# [Exercise task 1]
Output the passage of the aquarium plant thread starting with "I rubbed it" and going on through "to replace it.".
# [Exercise task 2]
Pull out each line of the records that contains the string "height". Case counts.

::: Source excerpt :::

Yes on banana plants it's not just the leaf but the entire stem the leaf is on. Each stem sprout is a leaf. They look to have some good shoots on the. They should do nicely for you.


----------



## Be77aPe5cA (Jul 14, 2019)

Immnot sure if this is just for banana plants.
But how important is it to remove yellow or yellowing leaves from underwater plants?


----------



## Old Dog 59 (Nov 11, 2018)

When ever the color of the leaf turns from lush green to yellow there is always a sign of deficiency, either in water quality or plant nutrient. Remove the entire leaf (carefully) as close to the base as you can. Or to the first junction of the next leaf. Always check the water parameters and PH level to see what is changing. Yellow leaves will not revert back to green, so they are better off removed from the plant. In doing this it allows the other leaves on the plant that are not turning yellow to get needed food that is being wasted on a dyeing leaf. 

In plants such as Ferns you may see black spots on the leaves. This is normal and if you let them go you will find in a few days there are roots growing from them. This is propagation of ferns. In a few weeks you will see that the black spots have formed rhizomes and new leaves. They can be cut behind the rhizome and placed on the substrate where the roots will work their way into the soil. Do not cover the rhizome, make sure it stays uncovered and the plant will continue to grow.


----------



## Be77aPe5cA (Jul 14, 2019)

Dont want to jack thread, but maybe will help banana plant guy..



So the leaves on my last mekong/anubias first got black algae from too much light.
I rubbed it off with fingers, but the leaves have since turned yellow, and the new leaves
are yellow, dead within days


I just brought a bunch of rocks and mekong grafted plants to replace it.

i have since dulled the lights to prevent sunburn (tank light off 12 hours)


Now i dont have soil for those lovely roots i see to go into, maybe they simply cant thrive without it,


Anyway, I was going to buy some Excel/Flourish, etcto help them out. 

The guy told me this stuff has both in it and then some



Brand is BIOTOPE., and it's called Bio-Green FE (on the left there). Any help appreiciate.


Thanks, resume your thread dude


----------



## Old Dog 59 (Nov 11, 2018)

Flourish excel is not a fertilizer it is a carbon supplement. and should not be confused as such. Flourish and flourish advanced are all around ferts. Excel should never be used in low light plants such as Anubias, ferns and swords. High medium light plants that require more minerals and carbon would be plants that would be requiring carbon and CO2 supplements. When buying plants do the resurch on the plants needs before just adding them to a tank. (needs such as light, need for CO2 and carbon, PH and water temp.) These are the things to consider before planting a tank. 

Many times here on the forum we recommend beginner plants such as Ferns, Anubis, swords, mosses and crypts) Generally these plants require very little in the way of care and grow well in almost any aquarium. As far as their needs (low light plants, No CO2 needs, and general fertilizer. such as plant tabs and flourish or flourish advanced ) Banana plants do well in low light but really need a medium light and a fertilizer supplement like flourish since they do not root and they feed through the rhizome and leaves.

::: Data listing :::

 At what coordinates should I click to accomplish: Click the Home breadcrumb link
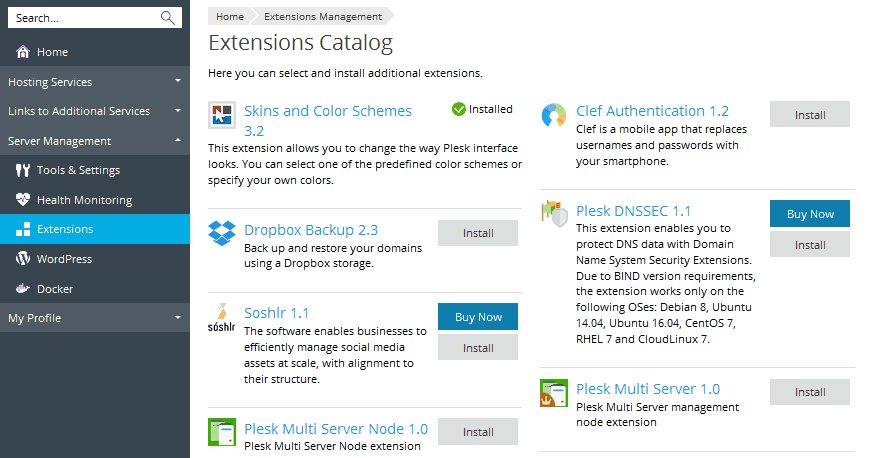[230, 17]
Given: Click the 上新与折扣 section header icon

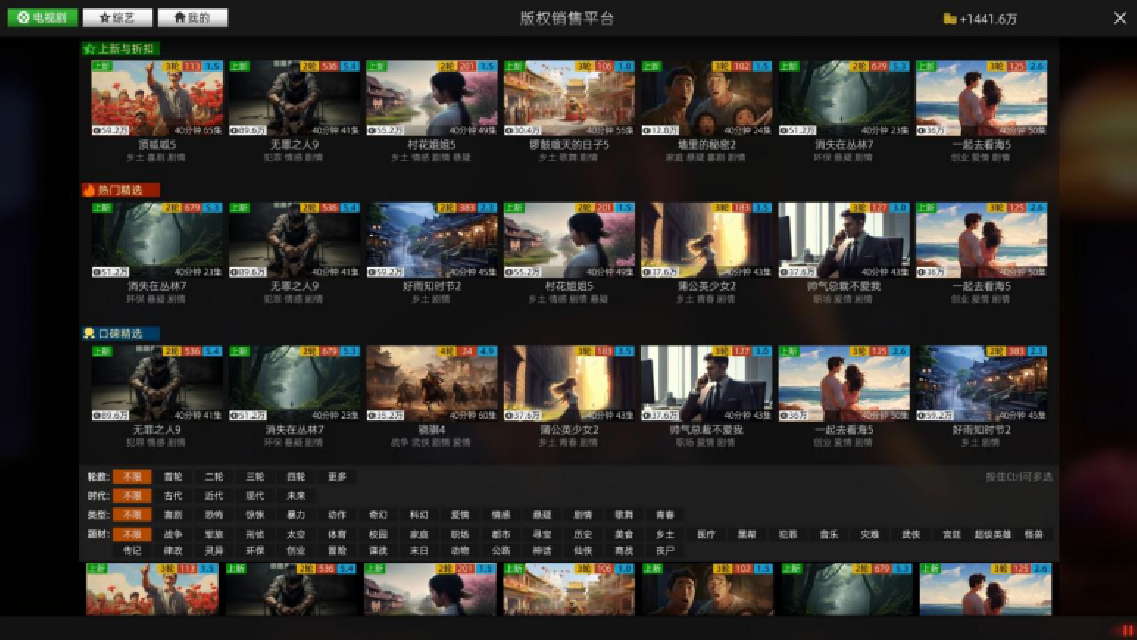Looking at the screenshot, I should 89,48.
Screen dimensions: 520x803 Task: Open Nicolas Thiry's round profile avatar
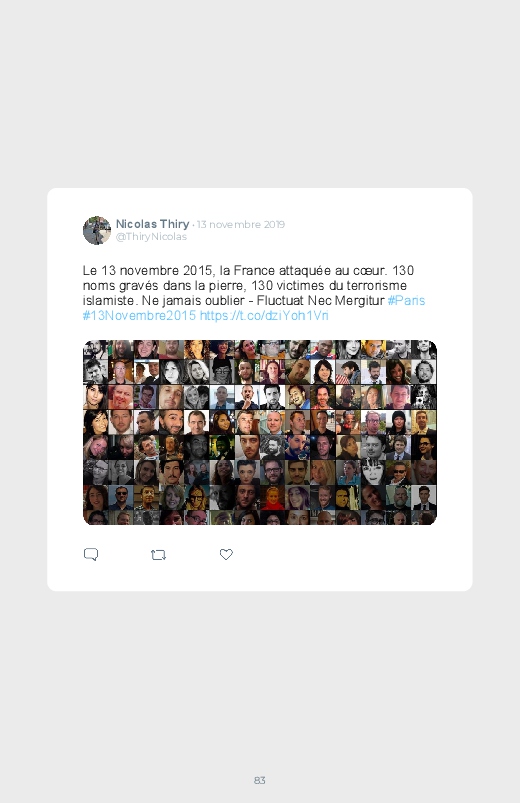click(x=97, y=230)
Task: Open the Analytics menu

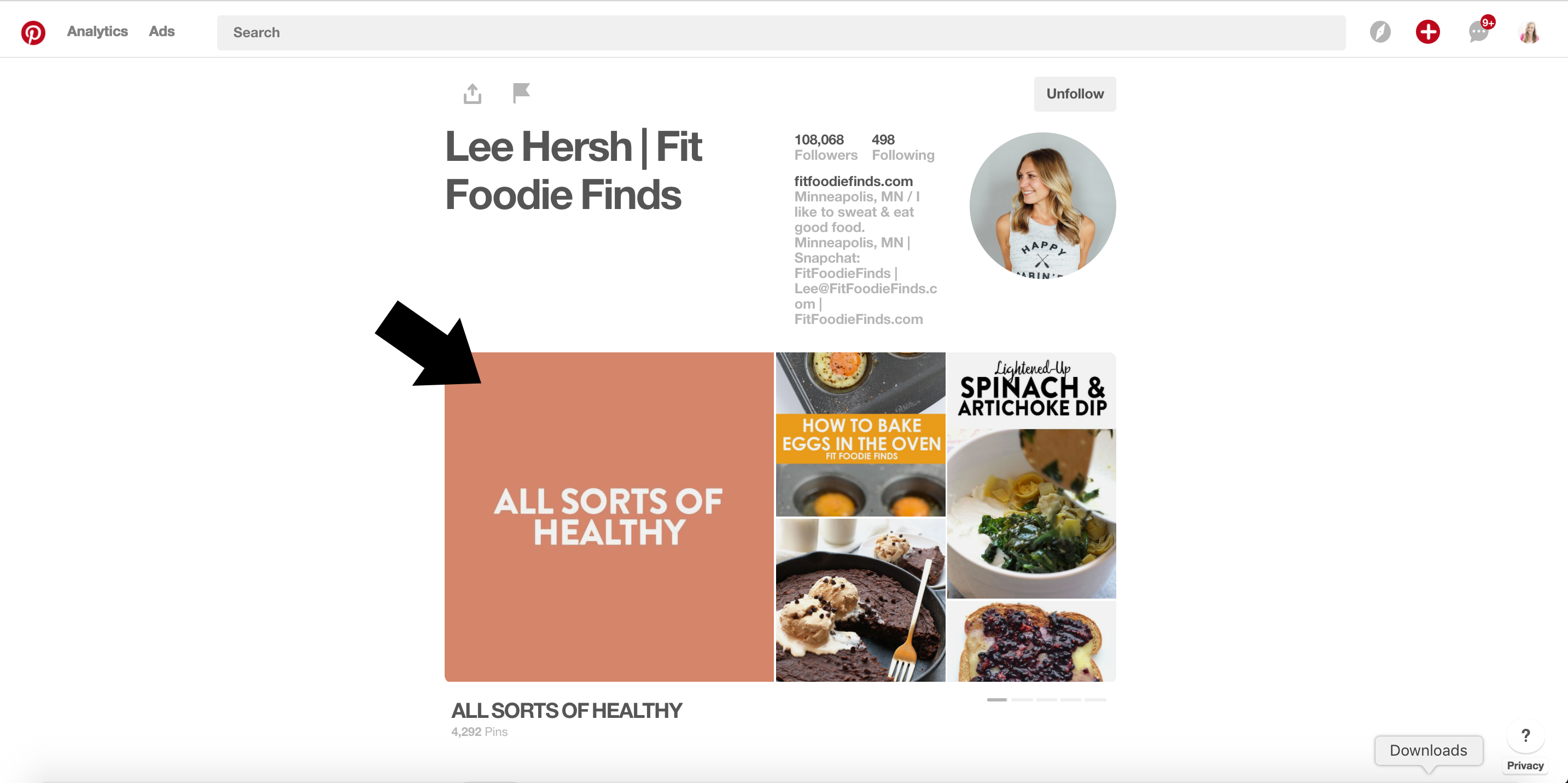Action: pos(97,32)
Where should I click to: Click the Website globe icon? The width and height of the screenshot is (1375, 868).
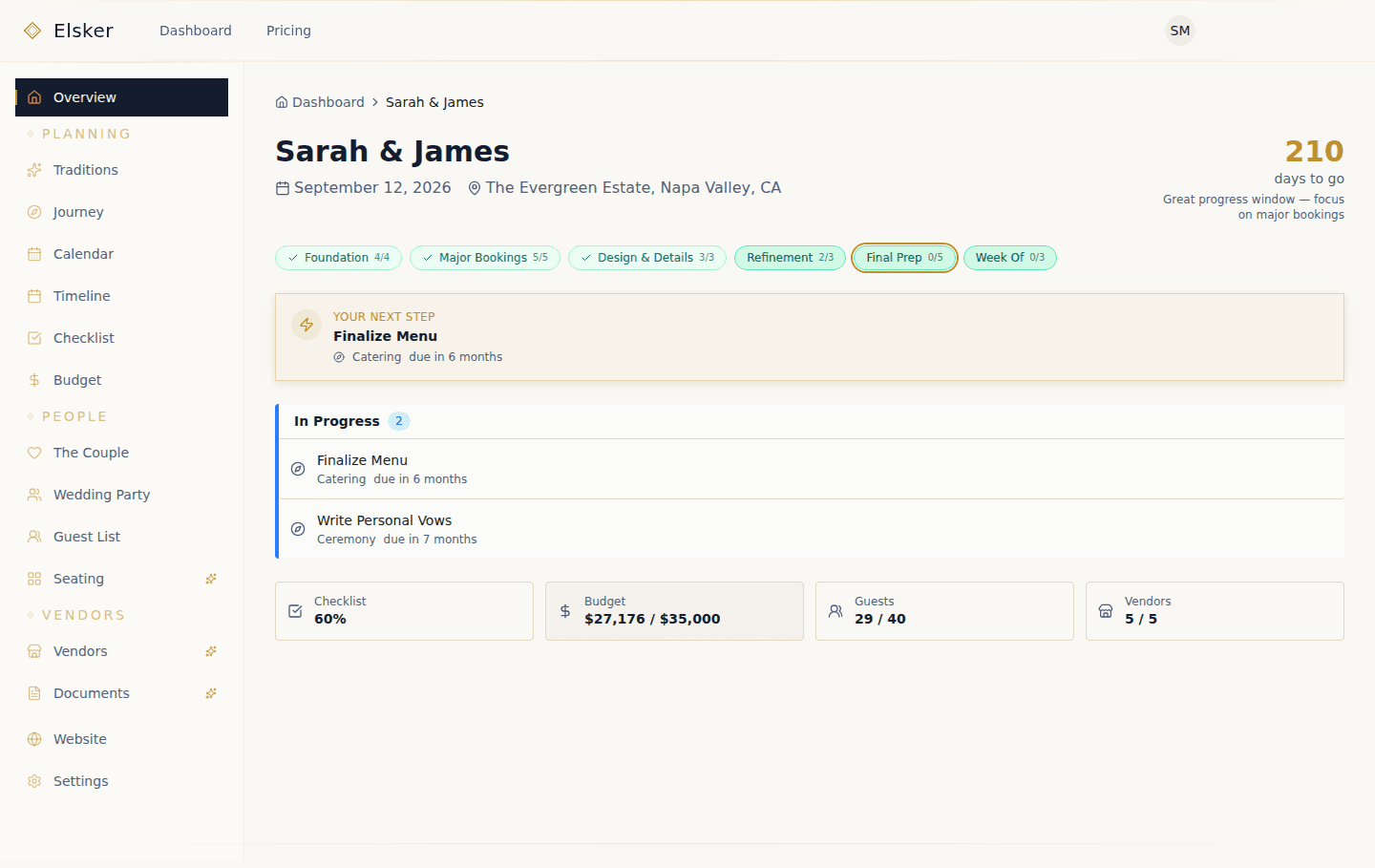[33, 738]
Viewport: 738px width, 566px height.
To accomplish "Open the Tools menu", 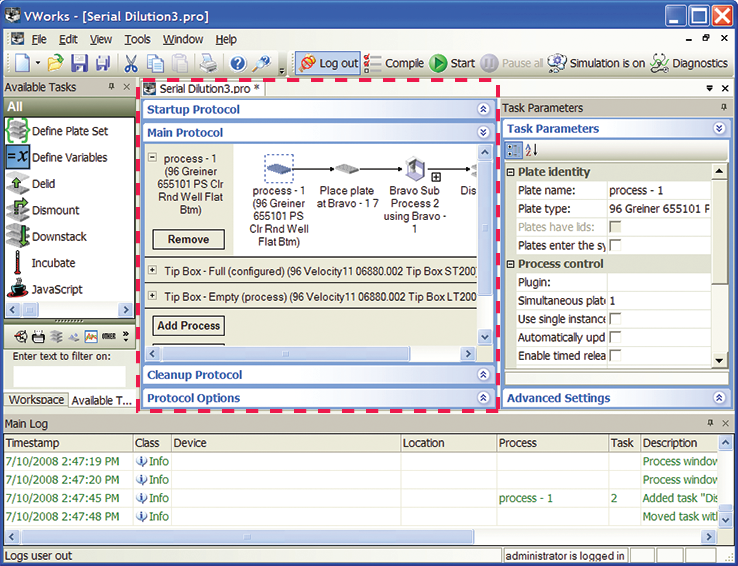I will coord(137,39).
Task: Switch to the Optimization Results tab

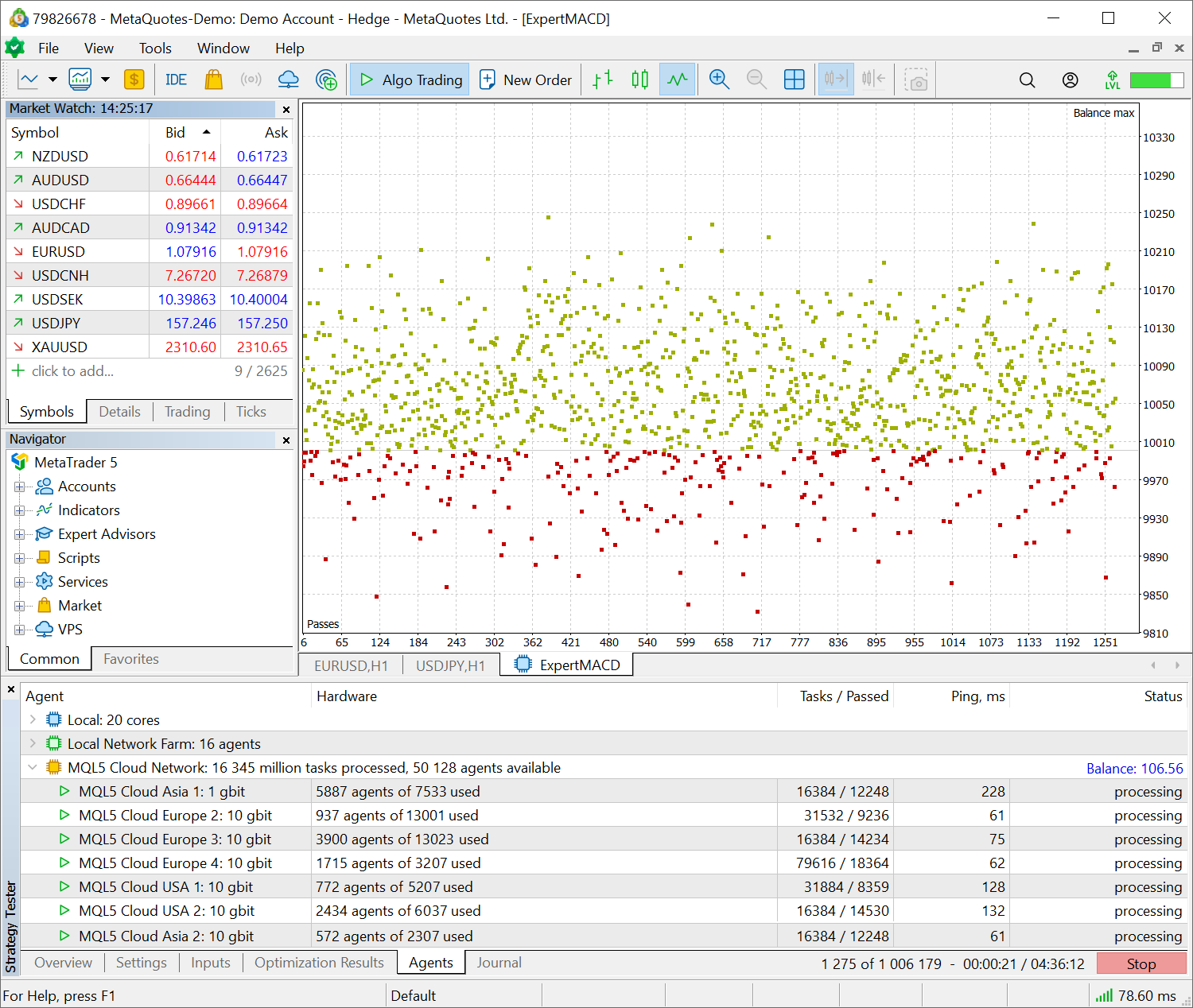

:::

# [Task output 1]
I rubbed it off with fingers, but the leaves have since turned yellow, and the new leaves
are yellow, dead within days


I just brought a bunch of rocks and mekong grafted plants to replace it.

# [Task output 2]
Where should I click to: Click the Website globe icon? The width and height of the screenshot is (1375, 868).
Viewport: 738px width, 566px height.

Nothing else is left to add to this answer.